Dortmund sieht gelb. Das ist erstmal nicht ungewöhnlich, denn zu Heimspielen des BVB verwandelt sich die Stadt stets in ein gelbes (und schwarzes) Meer. Aber diesmal geht es nur am Rande um Fußball. Es geht um die berühmteste und vor allem langlebigste Fernsehfamilie der Welt, denen der Schauraum Comic eine einzigartige Jubiläumsausstellung widmet: den Simpsons.

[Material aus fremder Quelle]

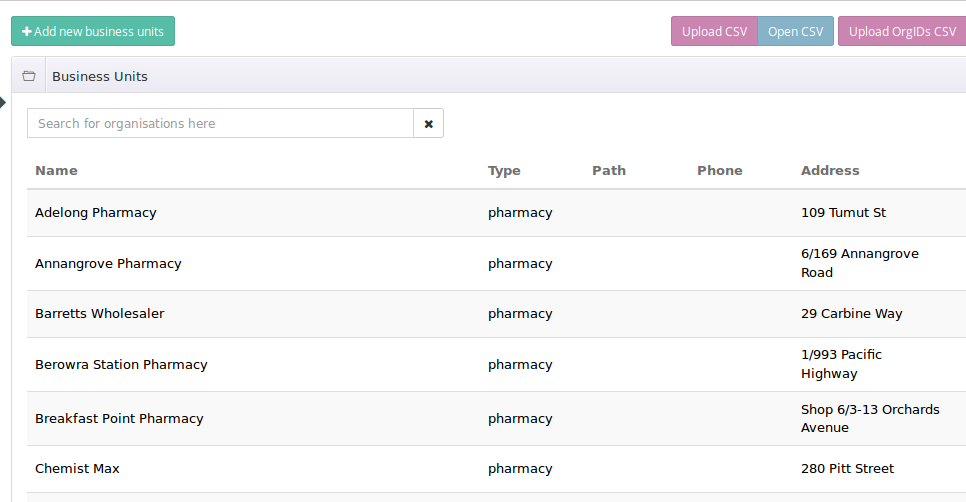The height and width of the screenshot is (502, 966).
Task: Click the Address column header
Action: point(830,171)
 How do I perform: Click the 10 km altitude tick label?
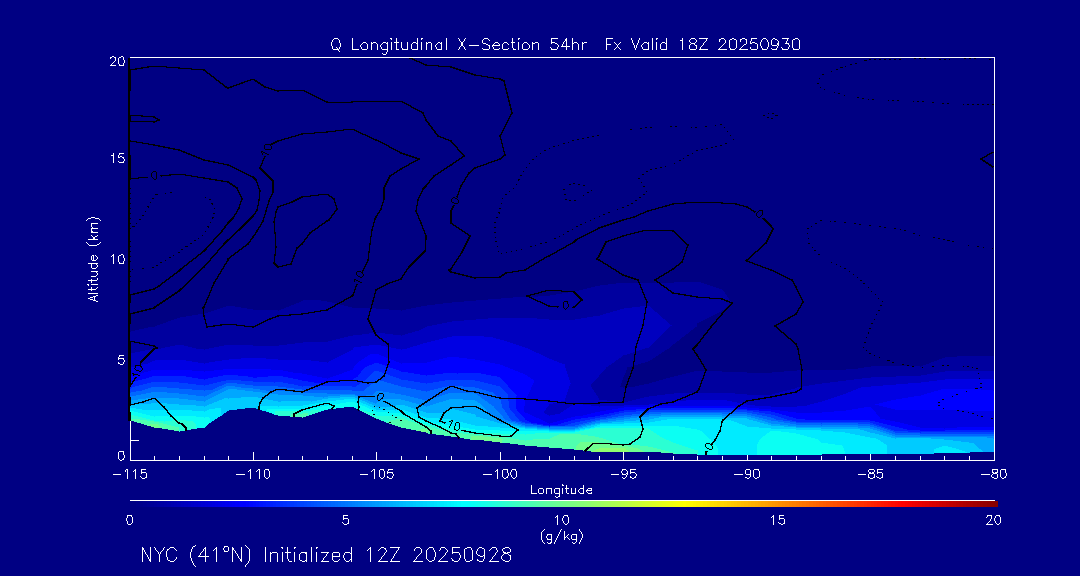tap(115, 258)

Der Kurator und Kunsthistoriker Alexander Braun hat den Ausstellungsort für Comic und Cartoon direkt gegenüber des Hauptbahnhofs ins Leben gerufen und in den vergangenen fünf Jahren zu großen Erfolgen geführt. Zur Schau zum Thema Horror im Comic kamen rund 10.000 Besucher*innen – eine Zahl, die wesentlich größere Museen im Umkreis nicht erreichen. Außerdem ist der Kurator dafür bekannt, zu seinen Ausstellungen Bücher herauszubringen, die nicht bloß begleitender Katalog sind, sondern ein neues, allumfassendes Standardwerk zum Thema. Besonders beeindruckend gelang ihm das etwa, als es um den Graphic-Novel-Pionier Will Eisner ging.

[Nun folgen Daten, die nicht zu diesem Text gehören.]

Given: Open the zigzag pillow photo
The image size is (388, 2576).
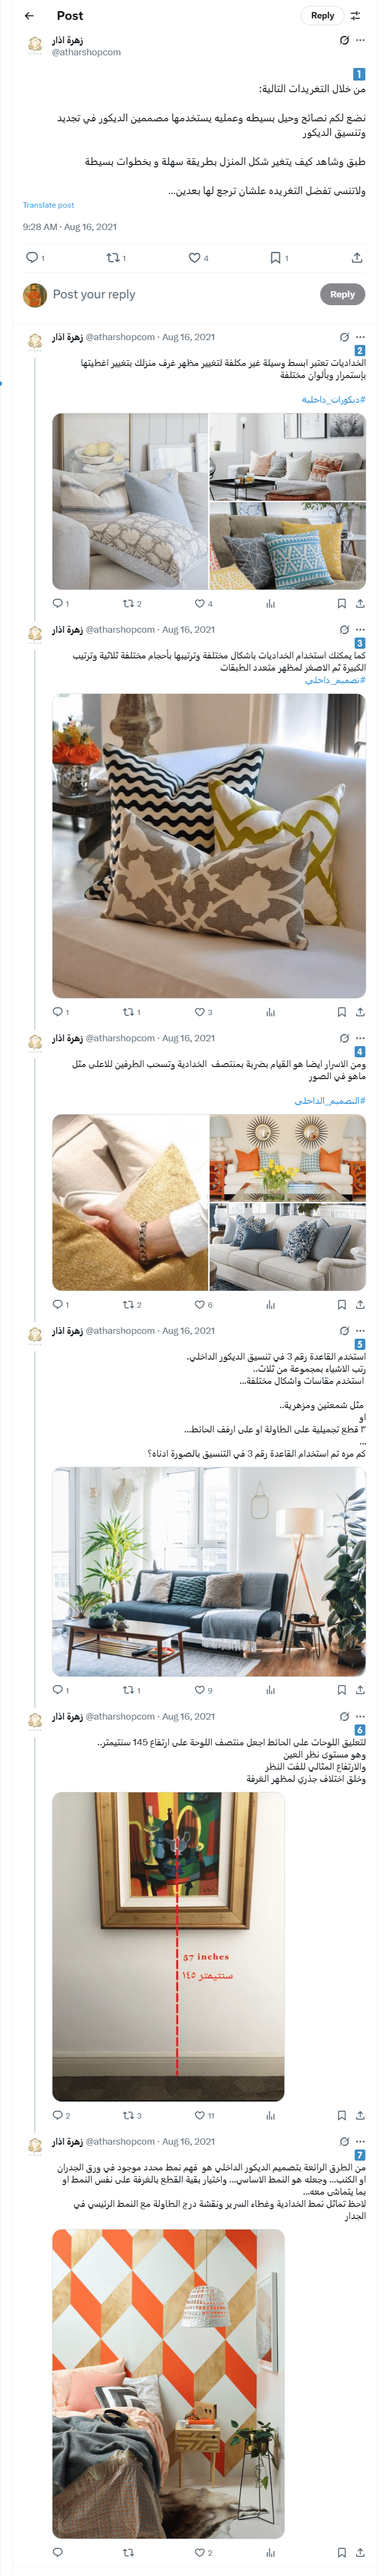Looking at the screenshot, I should click(x=209, y=846).
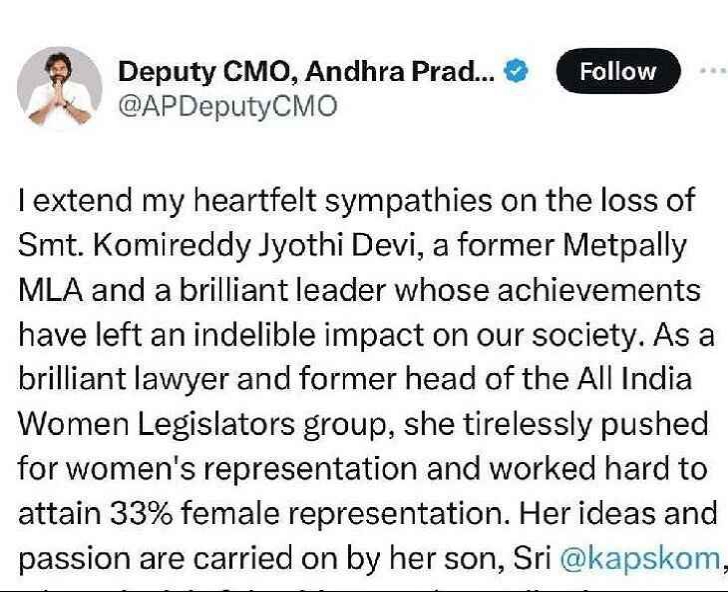The height and width of the screenshot is (592, 728).
Task: Click the @APDeputyCMO handle
Action: coord(229,105)
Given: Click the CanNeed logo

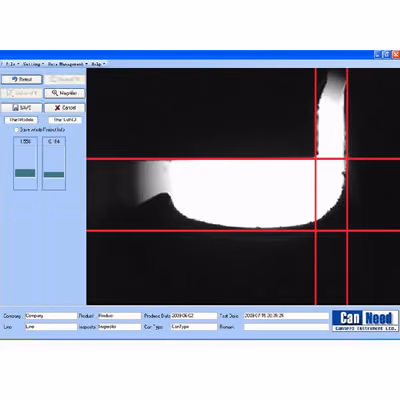Looking at the screenshot, I should (365, 321).
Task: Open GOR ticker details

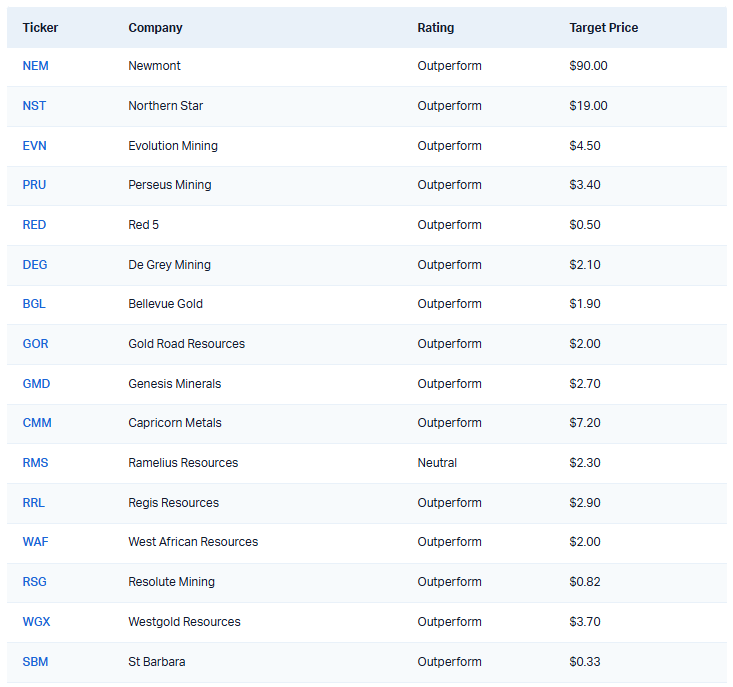Action: pyautogui.click(x=35, y=344)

Bei der Schau mit dem Titel »Gelber wird’s nicht«, die 35 Jahre Simpsons und den 70. Geburtstag ihres Schöpfers Matt Groening feiert, ist das nicht anders. Das begleitende Buch hat knapp 340 Seiten und erzählt nicht nur eine ausführliche Biographie Groenings, sondern blickt auch detailliert hinter die Entstehung der Serie und den kreativen Arbeitsprozess hinter einzelnen Folgen, zieht popkulturelle Bezüge, liefert Interviews mit den Machern und und und. Einige Kapitelüberschriften des Buchs finden sich in der Ausstellung wieder, aber die ist natürlich mehr auf Bilder, als auf Texte fokussiert. Zu jedem einzelnen von ihnen kann Alexander Braun lange Geschichten erzählen.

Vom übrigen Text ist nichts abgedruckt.